Pointer Checker to detect buffer overflows and dangling pointers (part 2)

Overview

 
A dangling pointer arises when you use the address of an object after its lifetime. This may occur in situations like returning addresses of the automatic variables from a function or using the address of the memory block after it is freed.
The dangling pointer manifests when a programmer erases the allocated object being pointed to by using runtime function free() or the delete() operator. Also, if the programmer erases or kills the pointer instance by setting it to NULL, there will be no issue because the program halts with segmentation fault if the NULL pointer is used. So, the freed pointer should always be set to NULL. If the developer forgets and keeps the pointer in the code creating a dangling pointer, which can be malaciously exploited, this leads to significant quality and safety issues. C/C++ compilers, unlike Java do not have provision for automatic garbage collection, which leads to memory leaks as well as dangling pointer problems. In languages where garbage collection is implemented the programmer does not need to worry about deleting variables. Therefore, the programmer does not need to worry about dangling references in languages where this mechanism is available, although this is very expensive. However, in C/C++, Fortran, Pascal etc, like buffer overflows, dangling/wild pointer bugs frequently become security holes.

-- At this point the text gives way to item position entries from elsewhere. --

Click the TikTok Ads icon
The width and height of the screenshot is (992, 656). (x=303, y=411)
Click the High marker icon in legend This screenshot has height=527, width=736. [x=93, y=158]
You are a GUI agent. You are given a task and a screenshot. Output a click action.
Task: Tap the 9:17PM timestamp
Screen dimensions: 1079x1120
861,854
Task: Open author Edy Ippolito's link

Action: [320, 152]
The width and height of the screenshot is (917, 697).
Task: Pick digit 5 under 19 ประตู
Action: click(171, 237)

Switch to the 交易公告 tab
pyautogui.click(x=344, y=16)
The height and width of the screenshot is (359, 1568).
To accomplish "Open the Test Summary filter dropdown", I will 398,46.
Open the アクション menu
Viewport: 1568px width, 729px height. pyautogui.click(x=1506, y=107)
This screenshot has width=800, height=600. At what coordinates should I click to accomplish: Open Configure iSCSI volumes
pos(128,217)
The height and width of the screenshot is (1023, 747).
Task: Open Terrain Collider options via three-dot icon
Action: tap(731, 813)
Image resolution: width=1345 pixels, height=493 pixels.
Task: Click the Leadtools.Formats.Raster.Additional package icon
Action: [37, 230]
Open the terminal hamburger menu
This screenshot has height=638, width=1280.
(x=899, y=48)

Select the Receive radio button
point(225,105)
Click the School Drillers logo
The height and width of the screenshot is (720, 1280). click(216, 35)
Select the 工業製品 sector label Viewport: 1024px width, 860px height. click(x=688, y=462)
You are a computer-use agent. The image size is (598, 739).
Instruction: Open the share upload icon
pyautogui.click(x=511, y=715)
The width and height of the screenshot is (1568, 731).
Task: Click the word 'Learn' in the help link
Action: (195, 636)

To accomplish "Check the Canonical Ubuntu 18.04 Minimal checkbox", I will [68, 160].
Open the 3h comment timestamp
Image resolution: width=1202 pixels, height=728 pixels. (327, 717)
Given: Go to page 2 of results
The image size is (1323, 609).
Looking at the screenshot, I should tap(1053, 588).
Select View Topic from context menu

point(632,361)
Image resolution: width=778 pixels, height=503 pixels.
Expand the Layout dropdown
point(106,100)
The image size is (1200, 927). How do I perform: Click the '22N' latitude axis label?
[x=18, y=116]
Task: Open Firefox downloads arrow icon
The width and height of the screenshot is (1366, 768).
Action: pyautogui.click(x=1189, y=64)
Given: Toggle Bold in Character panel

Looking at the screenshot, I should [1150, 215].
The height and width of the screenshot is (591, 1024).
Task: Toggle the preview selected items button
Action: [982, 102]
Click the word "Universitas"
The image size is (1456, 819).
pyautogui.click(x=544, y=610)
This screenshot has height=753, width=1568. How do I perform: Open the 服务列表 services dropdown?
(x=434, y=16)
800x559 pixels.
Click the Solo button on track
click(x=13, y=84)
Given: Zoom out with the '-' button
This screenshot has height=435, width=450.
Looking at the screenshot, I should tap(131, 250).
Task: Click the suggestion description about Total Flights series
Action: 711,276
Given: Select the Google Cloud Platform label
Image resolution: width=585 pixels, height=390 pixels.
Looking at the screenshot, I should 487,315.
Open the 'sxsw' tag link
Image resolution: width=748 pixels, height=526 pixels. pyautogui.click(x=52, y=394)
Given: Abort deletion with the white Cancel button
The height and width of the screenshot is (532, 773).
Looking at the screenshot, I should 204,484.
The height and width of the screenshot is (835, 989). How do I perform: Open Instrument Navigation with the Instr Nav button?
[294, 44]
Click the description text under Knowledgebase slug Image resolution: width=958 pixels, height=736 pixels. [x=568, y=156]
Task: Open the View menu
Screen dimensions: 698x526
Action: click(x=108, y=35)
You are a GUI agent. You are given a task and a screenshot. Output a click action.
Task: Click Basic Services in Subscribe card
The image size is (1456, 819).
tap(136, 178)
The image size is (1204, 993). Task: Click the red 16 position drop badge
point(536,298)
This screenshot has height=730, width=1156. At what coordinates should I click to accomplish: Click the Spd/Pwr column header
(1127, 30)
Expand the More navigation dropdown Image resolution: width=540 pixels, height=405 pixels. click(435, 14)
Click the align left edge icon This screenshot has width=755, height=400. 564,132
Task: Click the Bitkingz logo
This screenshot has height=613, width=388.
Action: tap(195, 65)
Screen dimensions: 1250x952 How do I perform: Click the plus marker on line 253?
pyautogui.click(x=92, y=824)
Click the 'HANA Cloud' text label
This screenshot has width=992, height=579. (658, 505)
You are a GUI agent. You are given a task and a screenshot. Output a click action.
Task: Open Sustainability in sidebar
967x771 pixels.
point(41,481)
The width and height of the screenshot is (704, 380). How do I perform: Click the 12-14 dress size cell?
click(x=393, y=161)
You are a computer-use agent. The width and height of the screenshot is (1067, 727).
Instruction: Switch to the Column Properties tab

Otherwise in less extreme cases, the results may be unpredictable and inconsistent.
 
 
TOPIC
 

Dangling-pointer Pointer Checker

 
In this article continued from http://software.intel.com/en-us/articles/pointer-checker-to-debug-buffer-overruns-and-dangling-pointers , we explore how the Pointer Checker can be used to detect the existence of dangling pointers in your code.
 

To check dangling pointer, only need to use:

-check-pointers-dangling=[heap/stack/all] for heap, stack problems , or both of them, respectively.

We will look at a few simple examples to illustrate the Pointer Checker benefits to detect these bugs early in the program development lifecycle, which saves the time and effort in ordinary cases when checking is done manually.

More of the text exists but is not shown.